Writing for Entertainment Weekly, Chancellor Agard agreed with Sepinwall that this was the best episode of the series so far, with Wilson and Barnes "taking some long-awaited and necessary steps forward". Agard likened the opening fight of the episode to the final fight between Rogers, Barnes, and Tony Stark in the film Captain America: Civil War (2016), but he felt the series was not intentionally trying to mimic that fight, especially since it was "not nearly as impactful because we only really care about two of the characters" in the episode's fight. His favorite moments of the episode were Wilson's conversation with Bradley, and the scenes set in Louisiana. Agard gave "Truth" a "B+". Matt Purslow of IGN gave the episode a 7 out of 10, believing the focus on character weighed the episode down. Though he said the episode "features some of the show's most impactful moments so far, and further molds its characters in admirable ways", Purslow felt the episode overall "meanders, delays looming threats, and delivers underwhelming conclusions". One of the high points for Purslow was Wilson's conversation with Bradley, which was "a landmark moment" for the MCU, with the scene performed with "profound gravity" by both Mackie and Lumbly.

Sepinwall said Louis-Dreyfus's cameo appearance was "both startling and delightful", with a performance that was "caustic, smooth, and funny". Robinson believed de Fontaine had a lot of potential for the MCU and felt Louis-Dreyfus was an ideal choice to be one of the MCU's next over-arching villains. Agard agreed with Robinson, believing casting Louis-Dreyfus in the role meant the MCU had big plans for her. However, Purslow did not think the cameo made any impact since there was no background for who de Fontaine was or what threat she may pose.

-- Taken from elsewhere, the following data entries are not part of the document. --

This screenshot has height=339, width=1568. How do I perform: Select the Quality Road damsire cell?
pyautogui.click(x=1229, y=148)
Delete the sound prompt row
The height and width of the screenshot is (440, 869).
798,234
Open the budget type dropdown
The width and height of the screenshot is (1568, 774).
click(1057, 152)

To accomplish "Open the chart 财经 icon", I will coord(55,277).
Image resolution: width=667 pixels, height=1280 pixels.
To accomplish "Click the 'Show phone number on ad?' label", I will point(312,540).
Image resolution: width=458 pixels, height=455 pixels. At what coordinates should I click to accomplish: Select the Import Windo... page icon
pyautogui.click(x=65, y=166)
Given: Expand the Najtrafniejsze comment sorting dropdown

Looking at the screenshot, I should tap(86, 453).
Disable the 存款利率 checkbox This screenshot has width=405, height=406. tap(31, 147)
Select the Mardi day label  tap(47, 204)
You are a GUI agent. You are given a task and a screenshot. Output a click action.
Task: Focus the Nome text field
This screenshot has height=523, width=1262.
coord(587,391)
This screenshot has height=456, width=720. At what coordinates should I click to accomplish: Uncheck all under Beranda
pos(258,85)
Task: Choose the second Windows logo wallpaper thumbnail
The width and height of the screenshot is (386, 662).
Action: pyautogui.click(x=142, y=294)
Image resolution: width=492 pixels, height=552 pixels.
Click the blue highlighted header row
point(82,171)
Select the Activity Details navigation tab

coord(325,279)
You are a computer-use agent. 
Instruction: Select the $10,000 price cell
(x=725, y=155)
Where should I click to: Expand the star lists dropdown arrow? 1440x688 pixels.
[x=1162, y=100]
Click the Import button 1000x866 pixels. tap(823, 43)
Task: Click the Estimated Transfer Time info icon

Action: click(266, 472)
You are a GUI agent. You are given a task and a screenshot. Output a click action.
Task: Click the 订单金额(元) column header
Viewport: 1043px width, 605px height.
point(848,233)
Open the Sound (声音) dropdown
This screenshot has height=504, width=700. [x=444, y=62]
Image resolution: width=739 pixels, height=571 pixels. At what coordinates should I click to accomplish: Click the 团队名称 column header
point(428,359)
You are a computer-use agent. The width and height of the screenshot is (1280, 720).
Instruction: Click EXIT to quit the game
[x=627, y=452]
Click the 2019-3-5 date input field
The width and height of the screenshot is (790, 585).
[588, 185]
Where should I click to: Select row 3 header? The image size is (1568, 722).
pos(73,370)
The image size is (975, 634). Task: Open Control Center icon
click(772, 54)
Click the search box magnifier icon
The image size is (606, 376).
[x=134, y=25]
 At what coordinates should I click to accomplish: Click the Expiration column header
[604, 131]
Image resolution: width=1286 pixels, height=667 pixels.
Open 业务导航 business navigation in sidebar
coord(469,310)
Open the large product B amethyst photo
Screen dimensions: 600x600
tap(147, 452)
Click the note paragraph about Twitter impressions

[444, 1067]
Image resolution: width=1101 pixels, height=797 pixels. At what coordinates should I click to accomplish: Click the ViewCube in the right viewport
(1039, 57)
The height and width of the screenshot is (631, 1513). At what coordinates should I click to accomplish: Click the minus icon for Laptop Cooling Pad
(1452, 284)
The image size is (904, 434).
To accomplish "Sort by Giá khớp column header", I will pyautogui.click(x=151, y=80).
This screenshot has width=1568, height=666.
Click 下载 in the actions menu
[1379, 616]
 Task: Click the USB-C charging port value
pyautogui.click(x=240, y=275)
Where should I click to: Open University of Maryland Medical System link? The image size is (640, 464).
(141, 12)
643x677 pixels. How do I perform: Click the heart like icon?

Following the episode's release, sales of Strange Tales #159 (1967)—which was de Fontaine's first comic book appearance, in the "Nick Fury, Agent of S.H.I.E.L.D." feature—increased in value on eBay, particularly those with high grades from Certified Guaranty Company denoting good condition.

=== Accolades ===
At the 73rd Primetime Creative Arts Emmy Awards, John Nania, Aaron Toney, and Justin Eaton were nominated for Outstanding Stunt Performance for their work on the episode.